I didn’t know why he kept asking questions. I couldn’t possibly answer or even nod.

“If you don’t pay attention this time, you’re really going to be in trouble.”

I believed him. The way I saw it, I was in quite a bit of trouble already.

Ten

I was going to kick backward, try to catch his shins. I berated myself for not wearing my tallest, most dangerous heels instead of the sensible stacked ones I had on. I had already swung my foot forward in preparation when the two of us were illuminated by headlights from a car turning into my driveway. The man’s hands loosened and I pulled free and turned, glimpsing a narrow face shadowed by a hat. Before he darted toward the back of the garage, the park, the million hiding places there, I got the impression of a sharp nose, and thin lips drawn back in a grimace of surprise.

I scrambled in the opposite direction, toward the front of the house, where the headlights of Andrew’s Volkswagen were extinguished just as I rounded the corner babbling incoherently about needing help.

He jumped out of the car. “What’s going on?”

“It was a man…” I stammered, pointing in the direction he had run.

Andrew took off down the path, and I stood, painfully undecided whether I was more terrified to go with him or stay here by myself. I could hear him thrashing around in the bushes. After a few minutes I also heard a car start somewhere down the street. I was willing to bet it was the narrow-faced man getting away scot-free.

Andrew returned, breathless. “No sign of him. What happened?”

I was vibrating all over. “Not till I’ve had some brandy.”

After the first drink I was down to a slow tremor, and able to tell him the story. Sipping my second, I wandered through the house checking doors and windows and assuring myself that nobody else was skulking ready to spring. “You’ve got a security system, I assume?” asked Andrew, tagging along.

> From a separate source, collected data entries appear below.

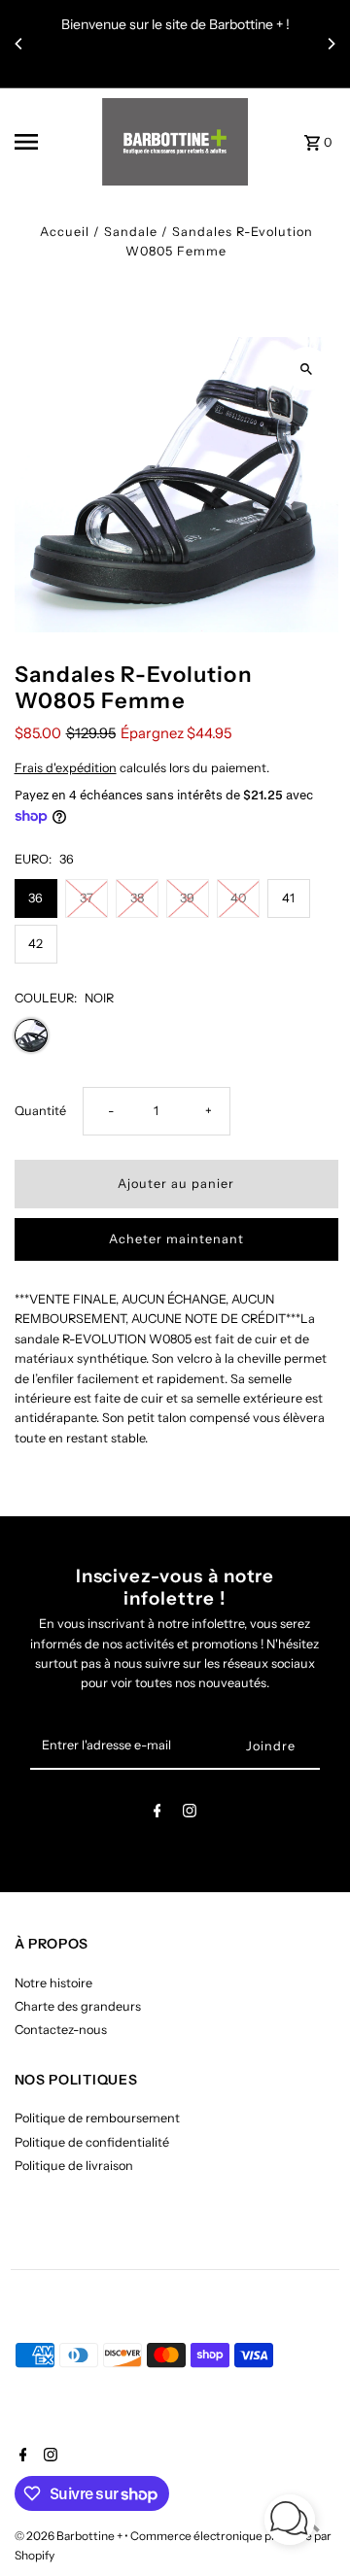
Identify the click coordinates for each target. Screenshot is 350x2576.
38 (137, 898)
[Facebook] (157, 1814)
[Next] (330, 43)
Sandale (131, 231)
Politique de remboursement (97, 2118)
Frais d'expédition (66, 768)
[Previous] (19, 43)
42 (35, 943)
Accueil (64, 231)
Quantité (40, 1110)
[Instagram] (189, 1814)
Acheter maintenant (176, 1239)
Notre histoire (53, 1983)
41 (288, 898)
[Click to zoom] (307, 368)
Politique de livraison (74, 2165)
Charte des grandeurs (78, 2006)
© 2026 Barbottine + (69, 2535)
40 (238, 898)
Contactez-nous (61, 2029)
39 (187, 898)
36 (35, 898)
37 (86, 898)
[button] (289, 2522)
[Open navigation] (52, 142)
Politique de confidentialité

“The best money can buy.” I stopped in front of a door. “Wait. I forgot to check in here.” I opened it and peered in.

“The broom closet?”

I studied the vacuum cleaner, the broom, the dustpan, the cans of furniture polish and floor wax. “I’m not taking any chances.”

At last I was satisfied that the house was empty. We returned to the living room. “What led you to show up in the nick of time, anyway?” I asked.

“I felt uneasy, letting you off like that. I found a phone booth and looked up your address, thought I’d stop by and check.”

“Thanks. I’m glad you did.”

He rolled his glass between his hands. “Have you thought about calling the police?”